«Io so che siamo soli», afferma Justine (Kirsten Dunst) in uno degli ultimi dialoghi di Melancholia. E per provarlo rivela a Claire (Charlotte Gainsbourg) il numero esatto dei fagioli nel barattolo che nessuno aveva indovinato, 678. «Io so le cose. E quando ti dico che noi siamo soli, siamo soli. La vita è soltanto sulla Terra. E per poco ancora». Nell’ultimo album di Weyes Blood, proprio come nel film di Lars von Trier, la depressione sembra essere l’unica porta d’accesso capace di condurre ad una consapevolezza superiore. Se il precedente Titanic Rising (2019) aveva ancora qualcosa del grido d’allarme, And In The Darkness, Hearts Aglow (Sub Pop) è il sequel in diretta da un’Apocalisse che non ha più nulla da svelare. Una presa d’atto, una cronaca musicale di delicata rassegnazione.Quand’anche i testi possano adombrare risposte — o quantomeno un invito all’azione — la musica depone per la resa incondizionata, per una contemplazione elegiaca di quello che resta.

«SIAMO tutti soli», conferma Weyes Blood/Natalie Mering sin dalla prima traccia It’s Not Just Me, It’s Everybody, ospite di una festa in cui ognuno è estraneo dell’altro. Quand’anche i testi possano adombrare risposte — o quantomeno un invito all’azione — la musica depone per la resa incondizionata, per una contemplazione elegiaca di quello che resta. Lo dicono le progressioni armoniche, cui piace insistere sulle sottodominanti, ciò che precede di un attimo la tensione massima, mentre dallo sfondo dell’immagine acustica le campane accompagnano melodie vocali che sembrano erigersi di parola in parola, come quelle di una giovane Joni Mitchell.

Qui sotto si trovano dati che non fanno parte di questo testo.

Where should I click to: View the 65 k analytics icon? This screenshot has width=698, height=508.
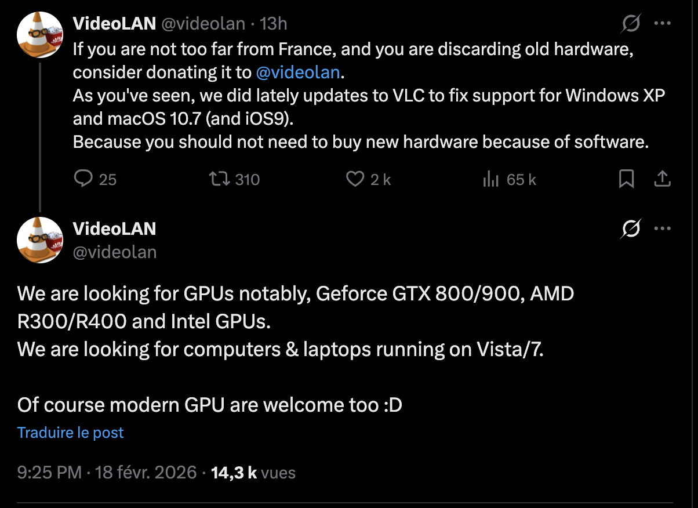(490, 180)
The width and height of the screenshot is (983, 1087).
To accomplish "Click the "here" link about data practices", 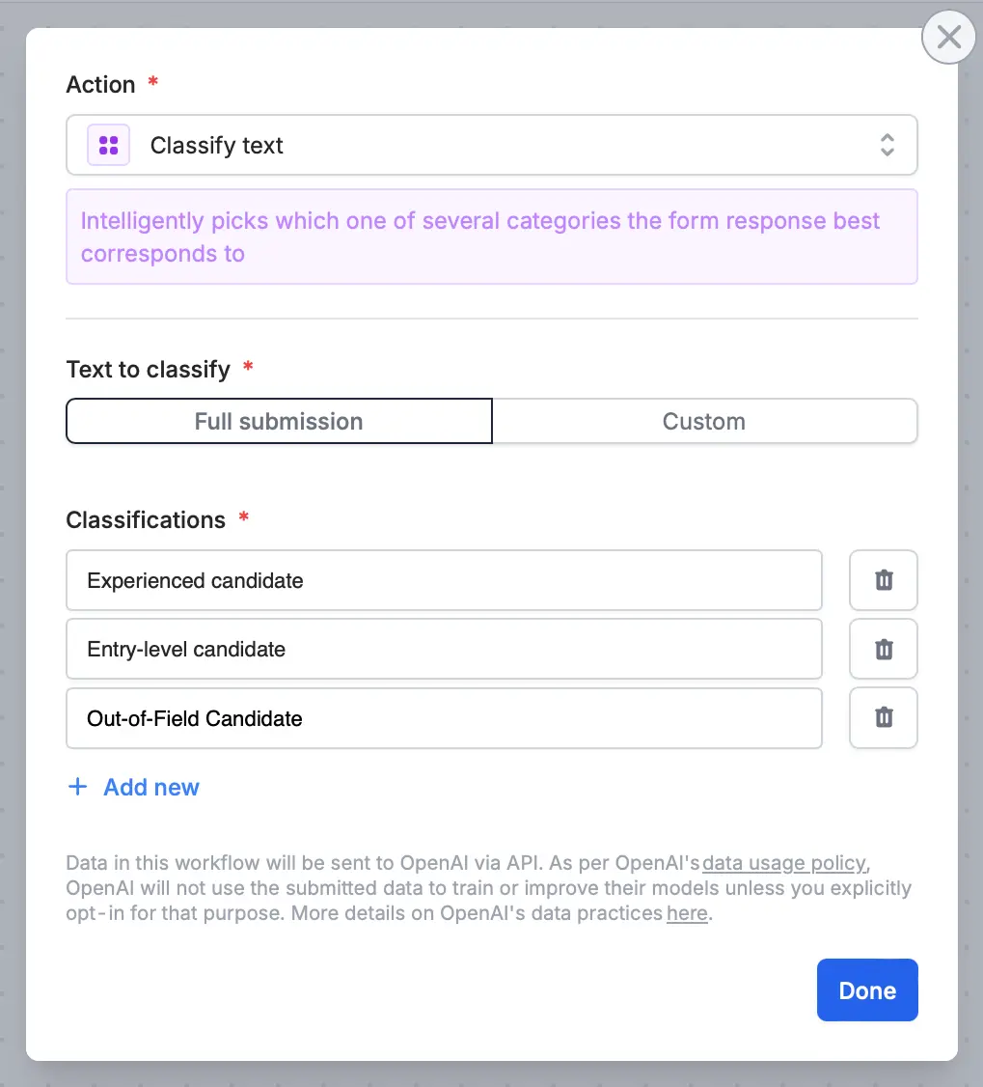I will (x=687, y=912).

SONO SOLLIEVI momentanei, quelli della wilsoniana Children Of The Empire e di Hearts Aglow, prima della «ominuous music» di Holy Flux, dopo la quale neanche il country leggero di The Worst Is Done può convincerci che il peggio sia passato. Canzoni lunghe, riflessioni sul disfacimento ambientale e su quello morale e ideologico controllato dall’algoritmo e dagli schermi. Piccoli inni da cui emerge il retroterra gospel di una ragazza giunta alla pratica buddista da una classica famiglia californiana di confessione pentecostale.
Che la «nostalgica futurista» Natalie cerchi rifugio nell’analogico e nella sua vibrante imperfezione appare naturale quanto l’aggiornamento del mito di Narciso in God Turn Me Into A Flower, dominata dal synth di Daniel Lopatin. Cionondimeno, restiamo strabiliati ostaggi di un quadro spettrale, un canto delle sirene alla cui anestesia vorremmo pur sfuggire per andare a ricontare i fagioli, sperando non siano davvero 678.